According to data compiled by Topline Securities, the ADR at the end of the first nine months of 2015 clocked up at 51%, down from 53% recorded at the end of September 2014. In fact, the ADR at the end of the third quarter of 2015 is the lowest since 2010.
According to research analyst Umair Naseer, the banking sector has witnessed a major slowdown in advances growth since 2009. It has averaged 6% during the last six years versus the average growth of 21% in the preceding six-year period, he said.
“Bankers are of the view that credit growth may not witness any significant growth in 2015. However, the implementation of China-Pakistan Economic Corridor (CPEC) projects and an uptick in economic/industrial activity could lead to higher growth 2016 onwards,” Naseer said.
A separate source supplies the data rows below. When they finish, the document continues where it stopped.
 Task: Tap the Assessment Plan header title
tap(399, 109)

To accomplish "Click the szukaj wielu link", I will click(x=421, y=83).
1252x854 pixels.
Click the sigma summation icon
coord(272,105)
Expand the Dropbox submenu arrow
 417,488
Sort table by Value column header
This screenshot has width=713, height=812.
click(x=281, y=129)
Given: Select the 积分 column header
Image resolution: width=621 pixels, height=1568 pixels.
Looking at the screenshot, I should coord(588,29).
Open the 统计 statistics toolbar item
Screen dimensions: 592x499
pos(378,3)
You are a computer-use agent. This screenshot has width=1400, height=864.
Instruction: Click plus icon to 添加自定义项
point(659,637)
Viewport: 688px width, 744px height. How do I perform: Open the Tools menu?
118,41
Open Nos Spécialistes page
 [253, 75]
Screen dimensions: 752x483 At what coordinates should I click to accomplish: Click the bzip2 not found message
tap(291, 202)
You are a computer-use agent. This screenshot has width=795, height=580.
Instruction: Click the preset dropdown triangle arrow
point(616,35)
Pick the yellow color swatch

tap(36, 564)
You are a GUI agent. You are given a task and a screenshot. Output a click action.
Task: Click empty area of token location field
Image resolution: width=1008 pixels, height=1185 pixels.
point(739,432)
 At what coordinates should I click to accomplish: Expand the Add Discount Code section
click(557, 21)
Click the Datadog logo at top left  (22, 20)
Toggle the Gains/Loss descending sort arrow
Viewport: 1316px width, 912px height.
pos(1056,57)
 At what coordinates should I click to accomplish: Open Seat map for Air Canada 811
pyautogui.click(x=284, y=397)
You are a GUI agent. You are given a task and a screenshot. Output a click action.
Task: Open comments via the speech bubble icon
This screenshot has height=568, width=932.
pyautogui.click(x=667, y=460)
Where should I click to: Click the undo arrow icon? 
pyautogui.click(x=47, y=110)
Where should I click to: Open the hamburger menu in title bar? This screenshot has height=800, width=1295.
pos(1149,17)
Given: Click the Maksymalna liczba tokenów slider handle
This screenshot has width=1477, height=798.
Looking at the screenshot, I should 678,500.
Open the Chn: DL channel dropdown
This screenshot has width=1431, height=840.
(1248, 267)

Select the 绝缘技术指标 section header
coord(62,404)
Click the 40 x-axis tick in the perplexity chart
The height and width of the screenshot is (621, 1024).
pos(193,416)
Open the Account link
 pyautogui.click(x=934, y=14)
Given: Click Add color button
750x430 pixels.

In the absence of other triggers, analysts are betting heavily on the $46-billion CPEC projects, which include the construction of 2,000-kilomtre-long road network from Gwadar to Kashgar, China, and power projects of over 10,000MW in the next 10 years.
In addition to slow growth in advances, one reason for a six-year-low ADR seems to be disproportionately high growth in deposits. Total deposits of scheduled banks rose by a five-year high rate of 9% over the first three quarters of 2015. The average nine-month growth rate of deposits over the last five years has been 5%, according to the analyst.
Amidst a decreasing ADR, however, banks continued to escalate their investments since 2011. Investments in the first nine months of 2015 grew 26% as opposed to 10% rise recorded over the same period last year.
Resultantly, the investments-to-deposits ratio (IDR) at the end of the third quarter of 2015 stood at 71% compared to last year’s 56%. In fact, the end-of-September IDR is the highest since 2010, which indicates banks’ preference for government securities, data compiled by Topline Securities shows.
Published in The Express Tribune, October 17th, 2015.